Beattie reaffirmed this week that he plans to stop the practice of lobbyists gaining entry to the Senate lounge - located right behind the Senate chambers - and sitting there most of the day pulling one senator after another off the floor for talks.

"Former senators who are lobbyists aren't, in my view, former senators any more. They're lobbyists," said Beattie. So he will make sure that former senator-lobbyists have lost their floor privileges. The House already enforces that rule.

But for some years, former legislators who were lobbyists could walk onto the floors of their former bodies and talk to lawmakers. Former lawmaker-lobbyists say they didn't abuse their privilege and didn't lobby members unless properly invited by a legislator to the lounge or floor, but other lobbyists resented the advantage.

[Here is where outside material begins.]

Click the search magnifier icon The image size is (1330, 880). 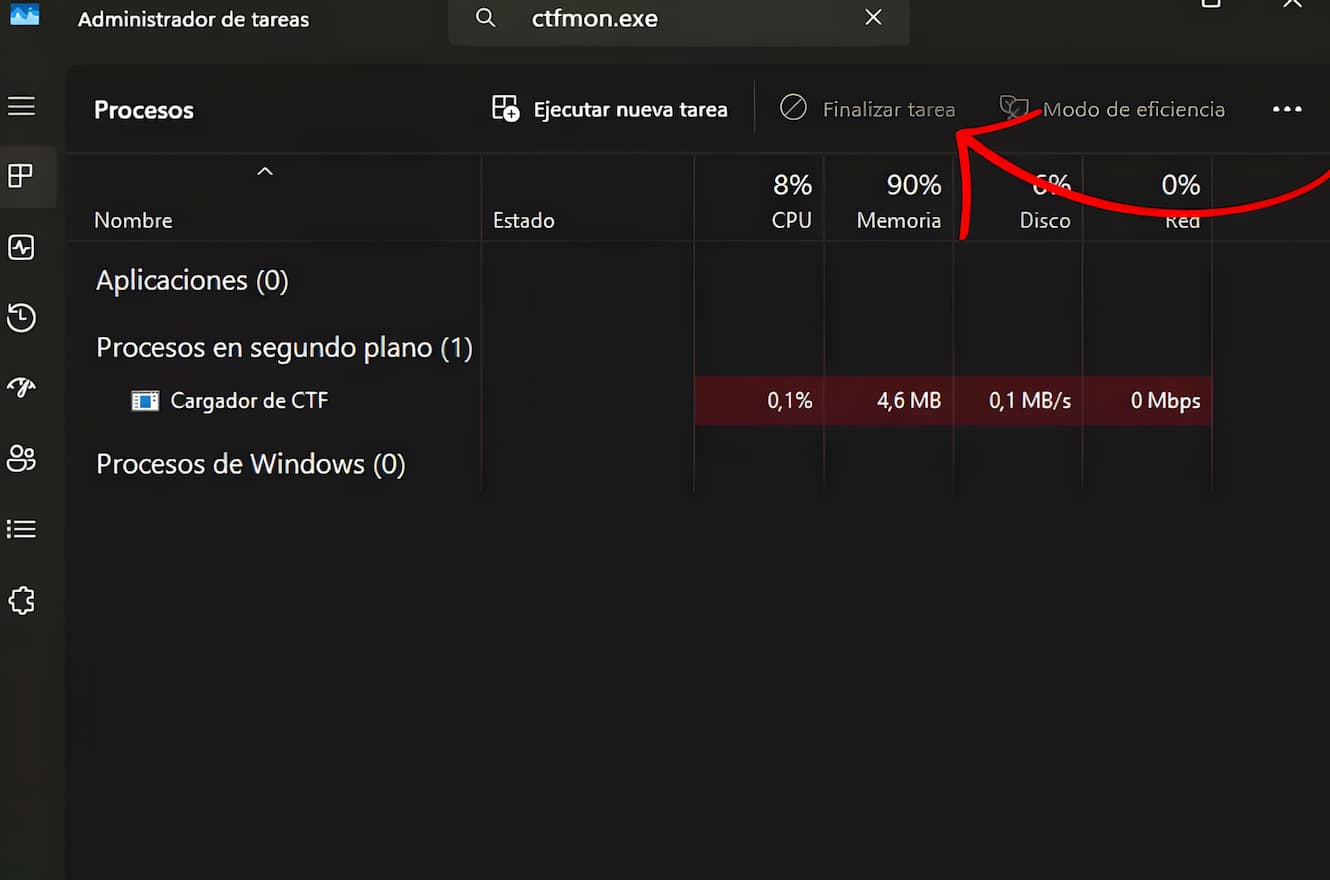(x=485, y=18)
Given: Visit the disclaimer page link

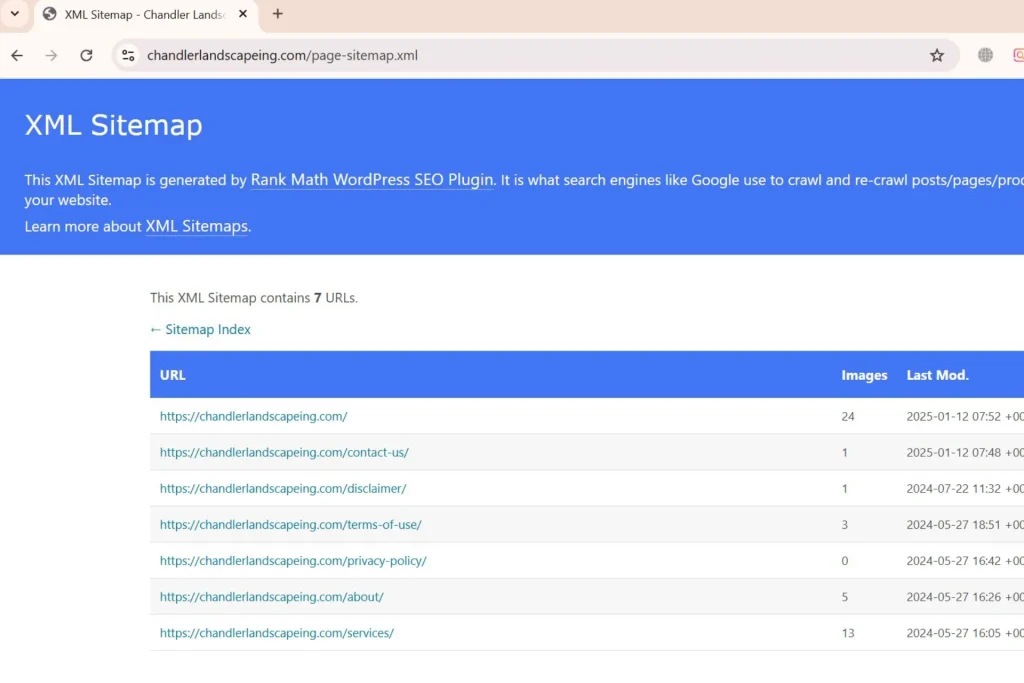Looking at the screenshot, I should [x=283, y=488].
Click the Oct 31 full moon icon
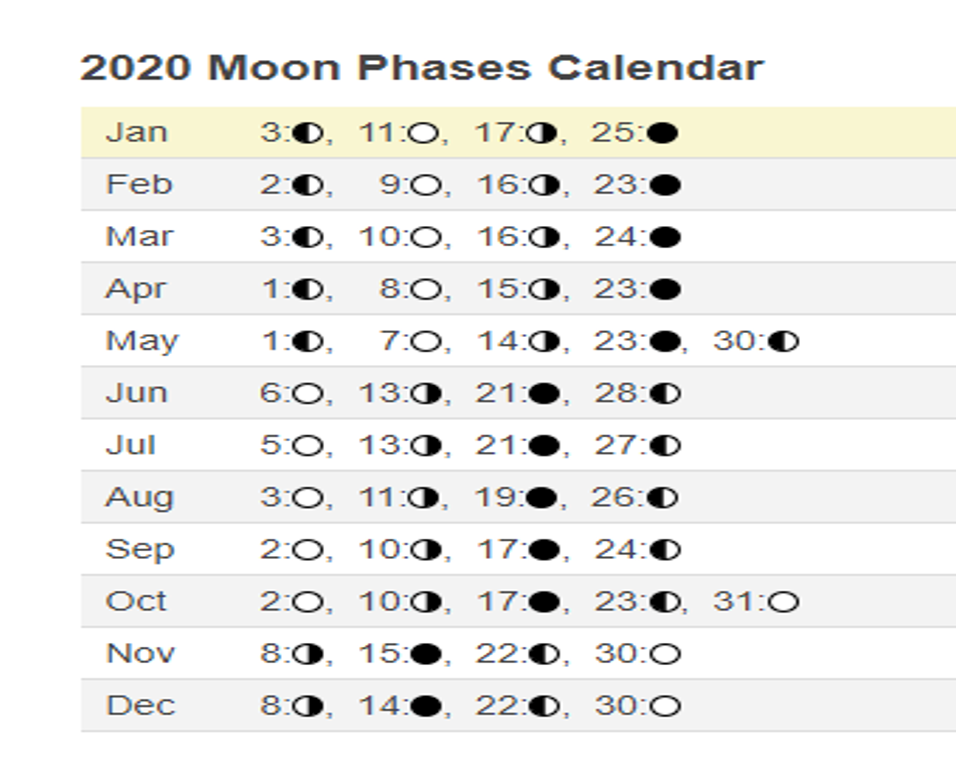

Beattie says he will also try to cut down on the number of messages sent in to senators from lobbyists and constituents from outside the chamber while the body is in session. "We should be concentrating on the debate before us, not talking on the telephone (which each senator has at his desk) or running out to talk to lobbyists and constituents."

Beattie says a number of lobbyists have talked to him about his plan. "There's some concern, but after I explain it they're OK. Some thought I wouldn't be letting them back (into the lounge or on to the floor) at all. Any senator can invite anyone back they want. But we're not going to have lobbyists sitting in (lounge) chairs all day long pulling senators off the floor. That will stop."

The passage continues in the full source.